Aug 2, 2010, 5:38 PM
Christine McMurray:

This aricle is trying to make a comparison of "apples to oranges". As the media writes about our military, I dont believe they sought as much information as they could have. For instance, were any of the "tortures" for information that might aid us in the location of the terrorists that invaded our homeland? The government has every right, and I believe the respponsibility to get information from these individuals, by ANY means. As to our institutions practices, if they broke our laws they should be punished accordingly, if they have not then the corporation's shareholders should implement safe gaurds that prevent this type of profiting. It was a lesson learned the hard way by many companies and many individuals that put all of their faith in then. Maybe the mattress that grandmother put her money in was the best place for it.

Jan 27, 2011, 7:30 PM
W:

Those who support torture have never been tortured! Simple. You will say anything in extreme cases to make the pain stop. But if the torturer believes you know something, or more than you do, then they will torture you to the edge of death & beyond, accidentally or otherwise.

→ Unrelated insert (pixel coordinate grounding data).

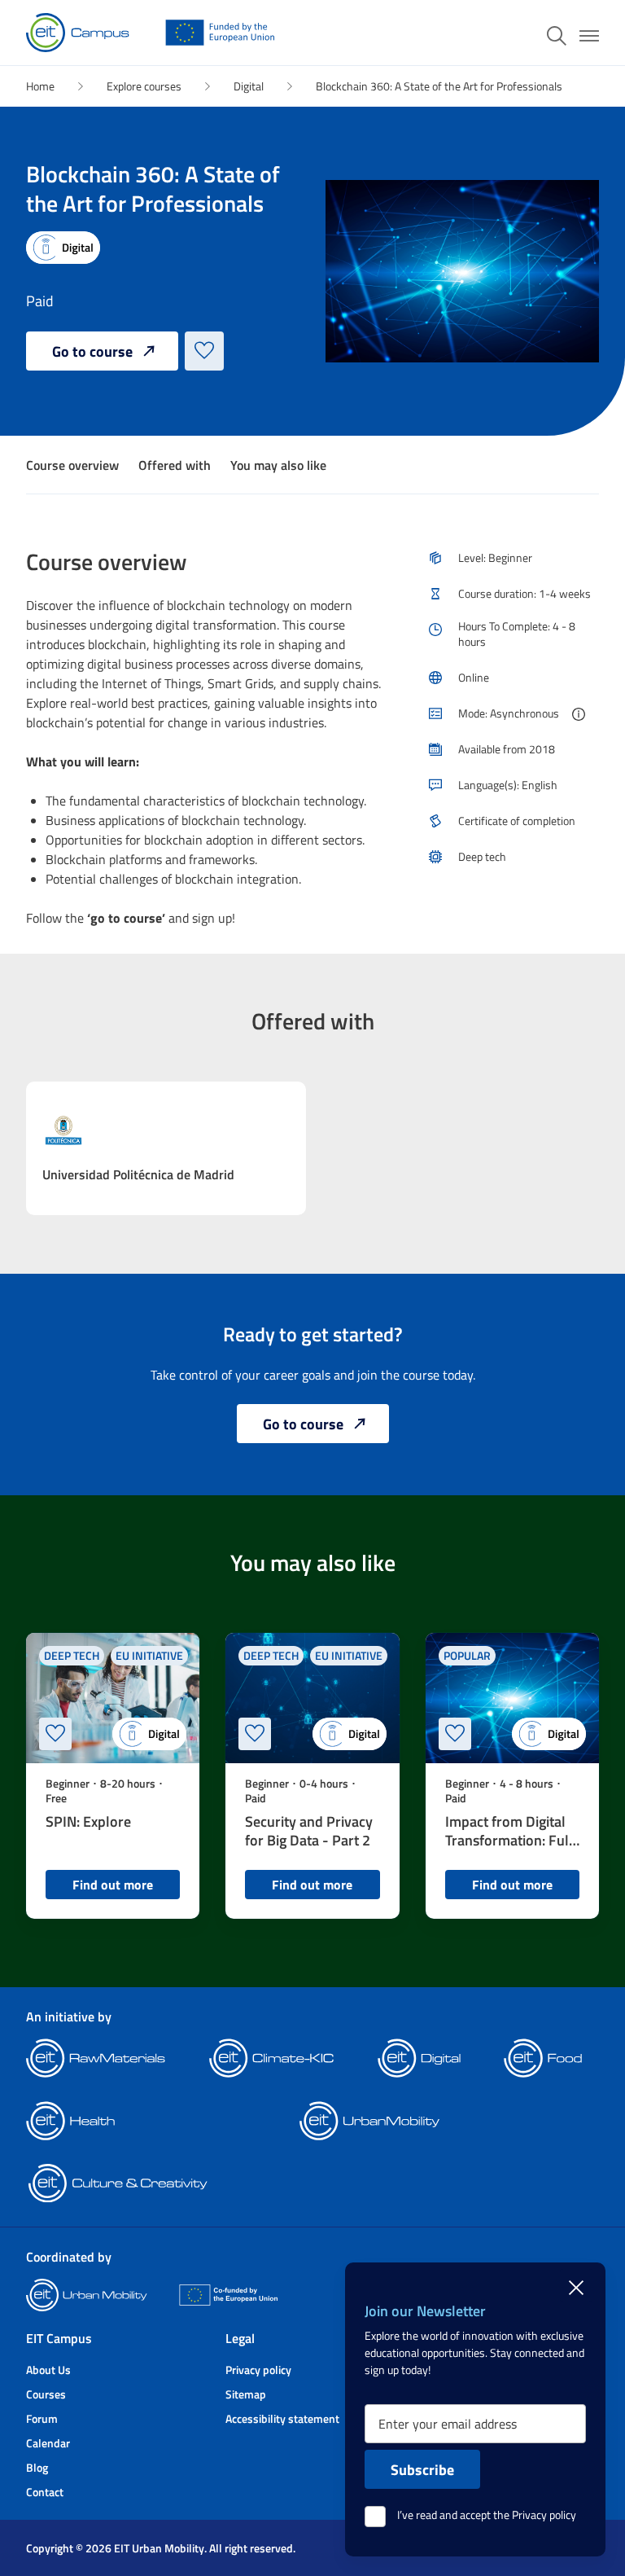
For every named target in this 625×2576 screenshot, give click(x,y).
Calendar (48, 2443)
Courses (46, 2394)
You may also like (278, 464)
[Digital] (63, 247)
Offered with (174, 464)
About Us (48, 2369)
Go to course (92, 351)
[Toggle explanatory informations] (578, 715)
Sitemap (245, 2394)
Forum (42, 2418)
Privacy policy (258, 2369)
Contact (44, 2491)
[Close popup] (576, 2285)
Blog (37, 2467)
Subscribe (422, 2469)
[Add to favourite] (204, 351)
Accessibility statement (282, 2418)
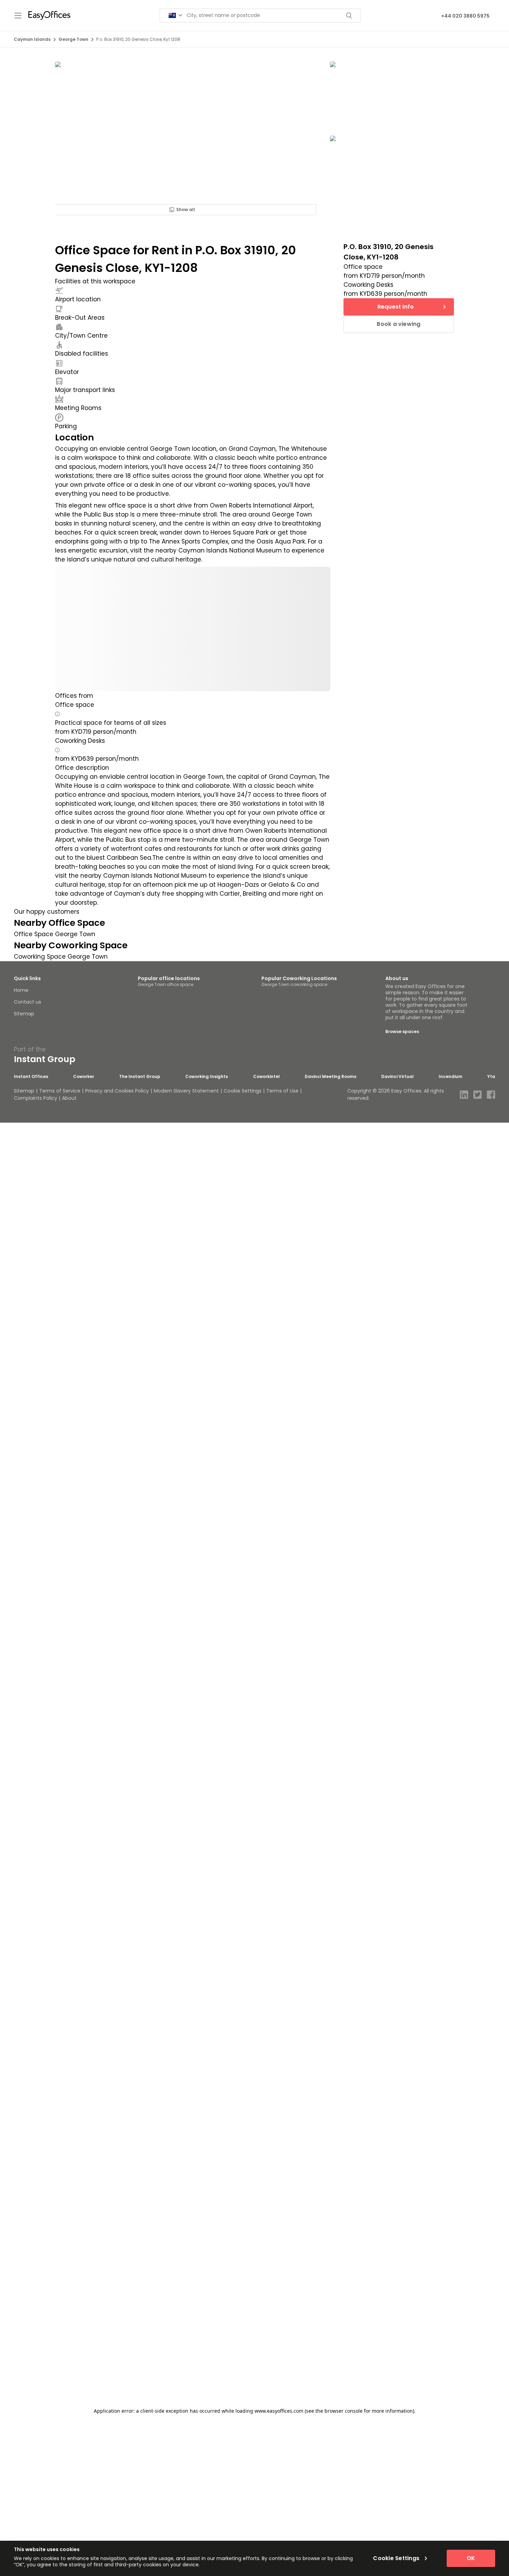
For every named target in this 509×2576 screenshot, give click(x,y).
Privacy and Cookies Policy (117, 1090)
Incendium (450, 1076)
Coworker (83, 1076)
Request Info (395, 307)
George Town (73, 39)
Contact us (27, 1002)
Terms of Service (59, 1090)
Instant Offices (31, 1076)
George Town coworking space (294, 984)
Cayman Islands (32, 39)
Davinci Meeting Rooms (330, 1076)
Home (21, 990)
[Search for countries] (175, 15)
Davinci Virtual (397, 1076)
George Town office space (165, 984)
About (69, 1098)
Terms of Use (282, 1090)
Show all (185, 209)
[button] (57, 714)
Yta (491, 1076)
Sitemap (24, 1013)
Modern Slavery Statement (186, 1090)
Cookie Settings (242, 1090)
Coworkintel (266, 1076)
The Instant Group (139, 1076)
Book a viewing (398, 324)
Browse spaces (402, 1031)
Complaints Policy (35, 1098)
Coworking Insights (206, 1076)
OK (471, 2558)
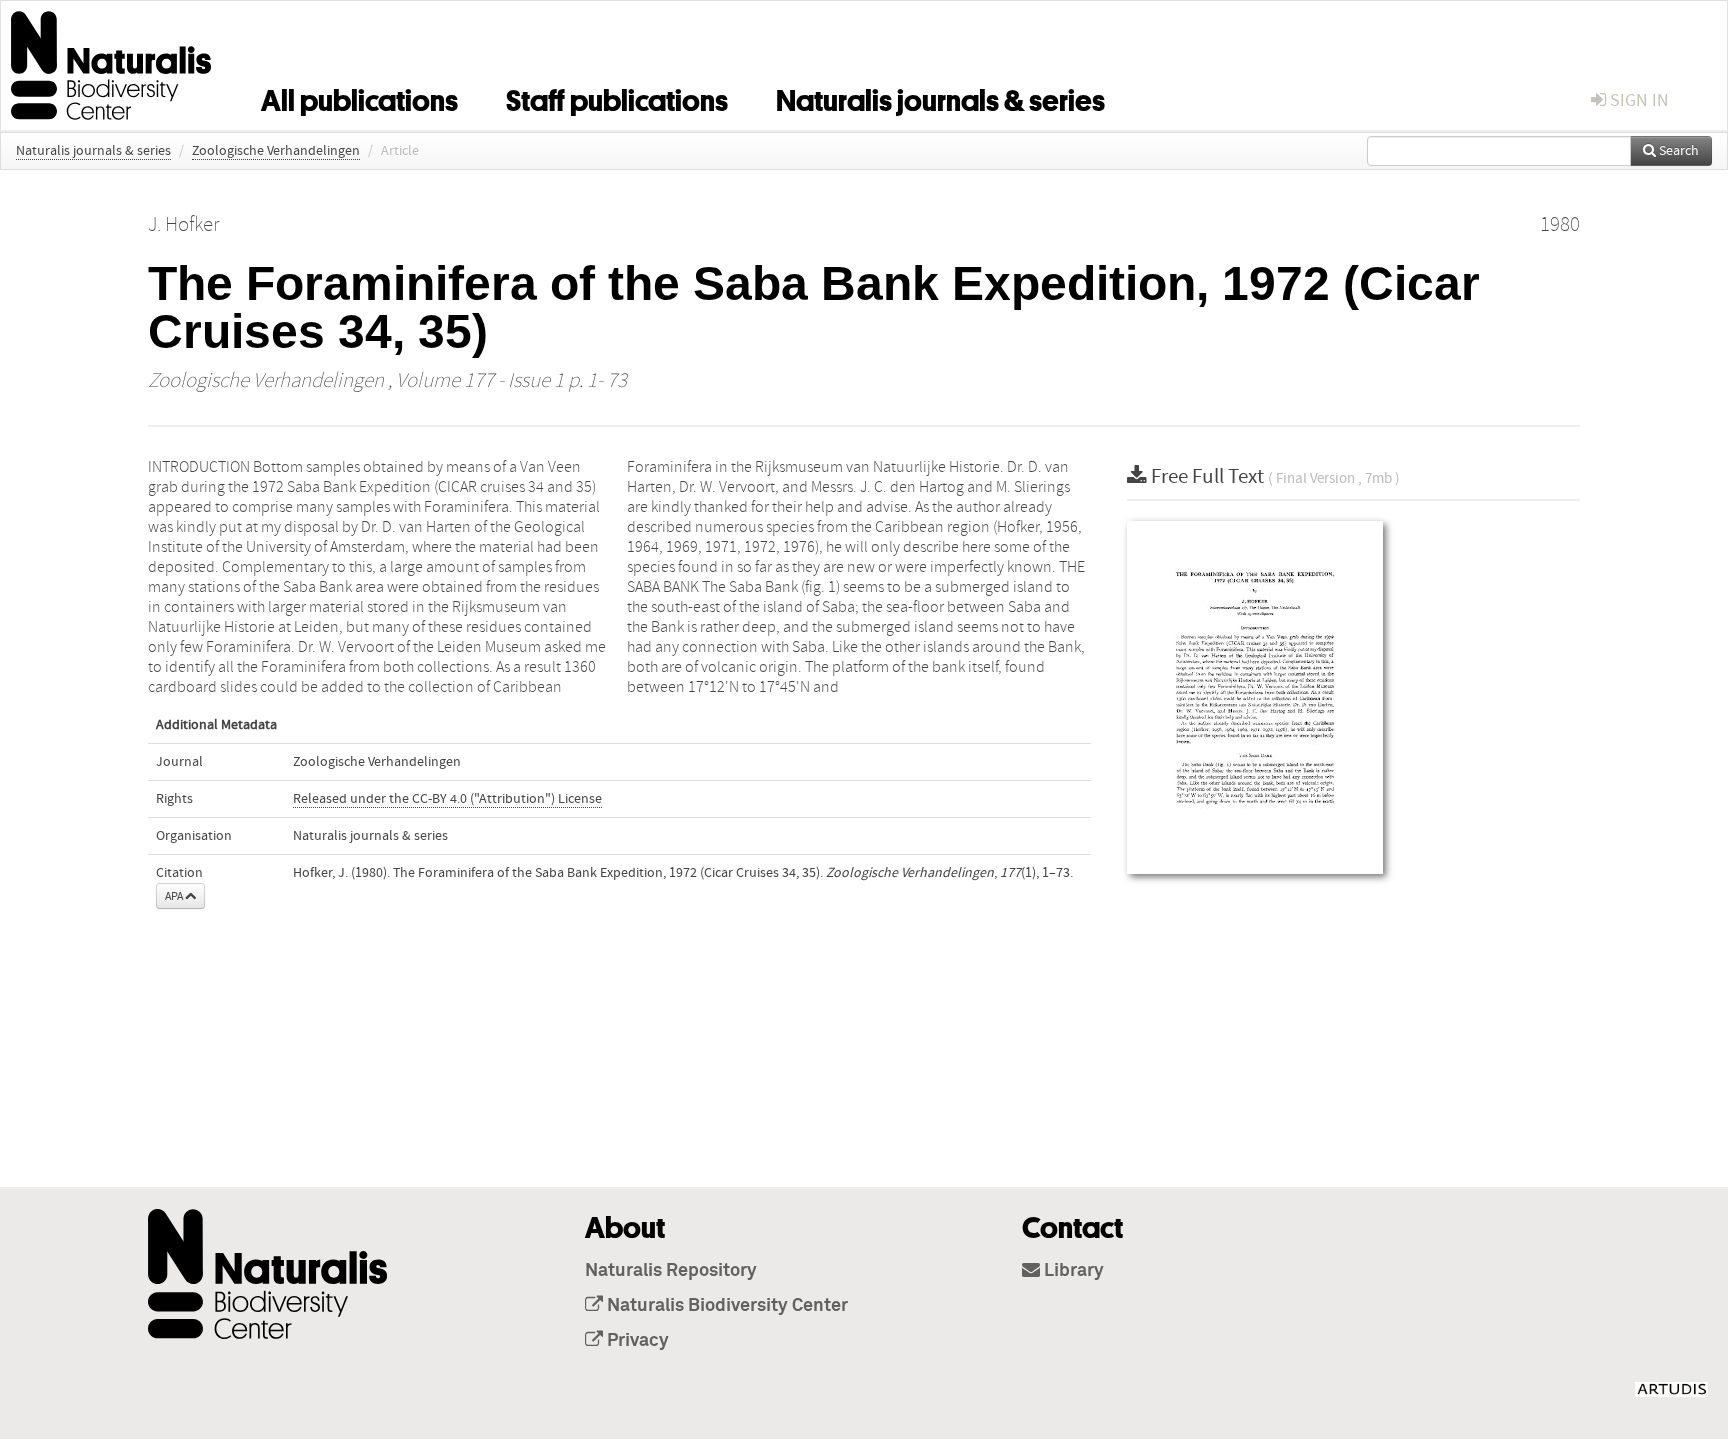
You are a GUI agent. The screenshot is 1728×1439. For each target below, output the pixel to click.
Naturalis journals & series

As for 'breaking our laws', when overseas they aren't breaking our laws, & by invasion of other countries we're breaking their laws & international laws.

If they're 'domestic terrorists' then they're guarded by the same laws we are. If authorities can torture them for information on murders we believe they're responsible for then authorities can torture ANY murder suspect based on the beliefs of those torturing. & no day that murder suspect may be you, when you may simply be the victim of mistaken identity.